Mass readings for the 18th Sunday in Ordinary Time:
Exodus 16.2-4, 12-15, 31 Psalm 78.3-4, 23-25, 54 Ephesians 4.17, 20-24
John 6.24-35
So, in this week’s gospel the pursuit of Jesus continues. The feeding of the 5000 done, we can surmise that it is the next day, and the people have stayed the night, and awakening in the morning discover Jesus is gone. Remember, Jesus and the apostles were going on a retreat of sorts, a little vacation as it were, to rest and recover from their recent tour of the towns and villages of the Galilee. So effective had that tour been, that people followed the apostles as they returned to our Lord so that they could themselves encounter Jesus personally.

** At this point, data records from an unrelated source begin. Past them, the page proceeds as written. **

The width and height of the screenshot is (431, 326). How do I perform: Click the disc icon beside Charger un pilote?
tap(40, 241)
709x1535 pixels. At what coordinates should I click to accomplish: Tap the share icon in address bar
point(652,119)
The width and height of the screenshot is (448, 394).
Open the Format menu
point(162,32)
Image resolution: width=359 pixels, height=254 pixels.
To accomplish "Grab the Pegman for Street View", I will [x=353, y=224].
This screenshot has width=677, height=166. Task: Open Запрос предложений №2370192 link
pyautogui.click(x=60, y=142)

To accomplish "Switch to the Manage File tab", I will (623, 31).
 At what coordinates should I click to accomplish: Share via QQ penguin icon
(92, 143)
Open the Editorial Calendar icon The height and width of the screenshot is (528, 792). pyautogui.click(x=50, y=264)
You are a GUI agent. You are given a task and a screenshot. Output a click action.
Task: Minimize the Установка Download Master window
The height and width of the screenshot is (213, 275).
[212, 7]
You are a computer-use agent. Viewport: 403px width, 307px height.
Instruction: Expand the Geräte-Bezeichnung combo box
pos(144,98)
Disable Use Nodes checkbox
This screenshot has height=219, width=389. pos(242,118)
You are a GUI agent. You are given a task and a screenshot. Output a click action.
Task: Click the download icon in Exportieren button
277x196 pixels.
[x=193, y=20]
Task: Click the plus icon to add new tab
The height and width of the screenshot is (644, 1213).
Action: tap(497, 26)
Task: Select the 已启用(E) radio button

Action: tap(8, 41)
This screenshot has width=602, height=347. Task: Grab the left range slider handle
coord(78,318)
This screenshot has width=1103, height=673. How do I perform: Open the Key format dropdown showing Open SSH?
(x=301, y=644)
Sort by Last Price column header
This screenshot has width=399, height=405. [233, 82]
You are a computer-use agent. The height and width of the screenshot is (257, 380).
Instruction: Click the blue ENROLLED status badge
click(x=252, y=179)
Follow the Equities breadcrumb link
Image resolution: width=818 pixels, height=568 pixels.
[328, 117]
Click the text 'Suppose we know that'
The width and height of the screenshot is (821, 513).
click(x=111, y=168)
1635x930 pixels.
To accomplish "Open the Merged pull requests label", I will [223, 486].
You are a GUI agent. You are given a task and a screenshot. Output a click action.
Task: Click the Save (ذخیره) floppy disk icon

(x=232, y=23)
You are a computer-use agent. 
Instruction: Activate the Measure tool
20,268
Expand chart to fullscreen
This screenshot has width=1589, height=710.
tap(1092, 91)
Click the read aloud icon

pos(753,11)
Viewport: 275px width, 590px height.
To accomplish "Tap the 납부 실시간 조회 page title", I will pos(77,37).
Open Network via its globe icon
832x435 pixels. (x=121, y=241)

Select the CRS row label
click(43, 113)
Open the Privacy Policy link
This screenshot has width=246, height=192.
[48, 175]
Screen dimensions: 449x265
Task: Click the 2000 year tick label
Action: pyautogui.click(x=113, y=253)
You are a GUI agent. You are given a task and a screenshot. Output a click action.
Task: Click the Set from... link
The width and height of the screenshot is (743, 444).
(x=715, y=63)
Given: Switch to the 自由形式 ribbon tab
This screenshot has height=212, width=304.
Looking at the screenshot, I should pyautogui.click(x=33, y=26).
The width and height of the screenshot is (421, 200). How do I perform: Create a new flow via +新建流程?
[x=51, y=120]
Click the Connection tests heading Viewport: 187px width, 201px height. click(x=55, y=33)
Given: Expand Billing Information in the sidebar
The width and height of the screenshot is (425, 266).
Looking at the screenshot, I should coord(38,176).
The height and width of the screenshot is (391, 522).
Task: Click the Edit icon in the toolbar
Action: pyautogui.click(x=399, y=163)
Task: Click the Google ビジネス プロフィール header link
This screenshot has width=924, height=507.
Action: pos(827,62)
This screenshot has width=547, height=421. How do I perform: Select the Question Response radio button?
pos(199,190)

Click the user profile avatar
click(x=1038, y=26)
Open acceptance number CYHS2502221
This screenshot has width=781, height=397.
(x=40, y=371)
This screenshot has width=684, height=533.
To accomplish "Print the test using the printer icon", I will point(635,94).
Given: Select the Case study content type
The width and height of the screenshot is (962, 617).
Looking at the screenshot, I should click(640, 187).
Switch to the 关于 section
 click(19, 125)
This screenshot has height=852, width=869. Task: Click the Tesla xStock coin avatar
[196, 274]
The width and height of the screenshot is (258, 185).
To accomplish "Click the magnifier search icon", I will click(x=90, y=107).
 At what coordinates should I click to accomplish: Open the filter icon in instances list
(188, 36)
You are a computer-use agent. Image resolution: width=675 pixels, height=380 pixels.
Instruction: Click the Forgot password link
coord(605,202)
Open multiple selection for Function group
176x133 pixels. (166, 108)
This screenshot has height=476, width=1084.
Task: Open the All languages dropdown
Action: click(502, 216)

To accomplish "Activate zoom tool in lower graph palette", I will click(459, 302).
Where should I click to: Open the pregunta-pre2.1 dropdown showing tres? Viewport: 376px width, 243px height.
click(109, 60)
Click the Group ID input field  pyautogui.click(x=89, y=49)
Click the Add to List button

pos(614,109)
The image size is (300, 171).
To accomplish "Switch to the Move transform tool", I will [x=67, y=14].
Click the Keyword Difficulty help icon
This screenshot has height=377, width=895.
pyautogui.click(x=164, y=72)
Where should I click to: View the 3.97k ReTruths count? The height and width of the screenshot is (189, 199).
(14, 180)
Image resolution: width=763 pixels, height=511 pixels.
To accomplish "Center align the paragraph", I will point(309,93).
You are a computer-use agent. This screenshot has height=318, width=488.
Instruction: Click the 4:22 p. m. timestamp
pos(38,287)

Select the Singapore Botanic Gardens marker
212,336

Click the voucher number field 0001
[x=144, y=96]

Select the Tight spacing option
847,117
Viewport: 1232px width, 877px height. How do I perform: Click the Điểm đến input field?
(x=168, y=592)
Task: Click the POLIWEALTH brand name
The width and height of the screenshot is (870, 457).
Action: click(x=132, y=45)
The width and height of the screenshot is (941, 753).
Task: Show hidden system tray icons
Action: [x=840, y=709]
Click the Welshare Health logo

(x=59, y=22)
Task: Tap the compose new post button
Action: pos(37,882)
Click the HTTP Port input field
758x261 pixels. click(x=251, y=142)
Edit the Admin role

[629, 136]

Well, Jesus and the twelve have left, likely looking for the peace and quiet that so far has eluded them. Now the folks by the seashore made a good educated guess that they have headed back to Capernaum, what we might term the headquarters of Jesus’ ministry at that time. So, the pursuit is taken up again.
They are so dogged in this because they know there is something very special about this man from Nazareth—he has something they need, if only they could recognize what that need is.
But like so many today, like so many throughout history, they struggle to grasp just who and what Jesus is, and what can be expected of him. We do the same thing with the Church in our expectations of it as the body of Christ in the world; why it is here, what it is, and what it offers.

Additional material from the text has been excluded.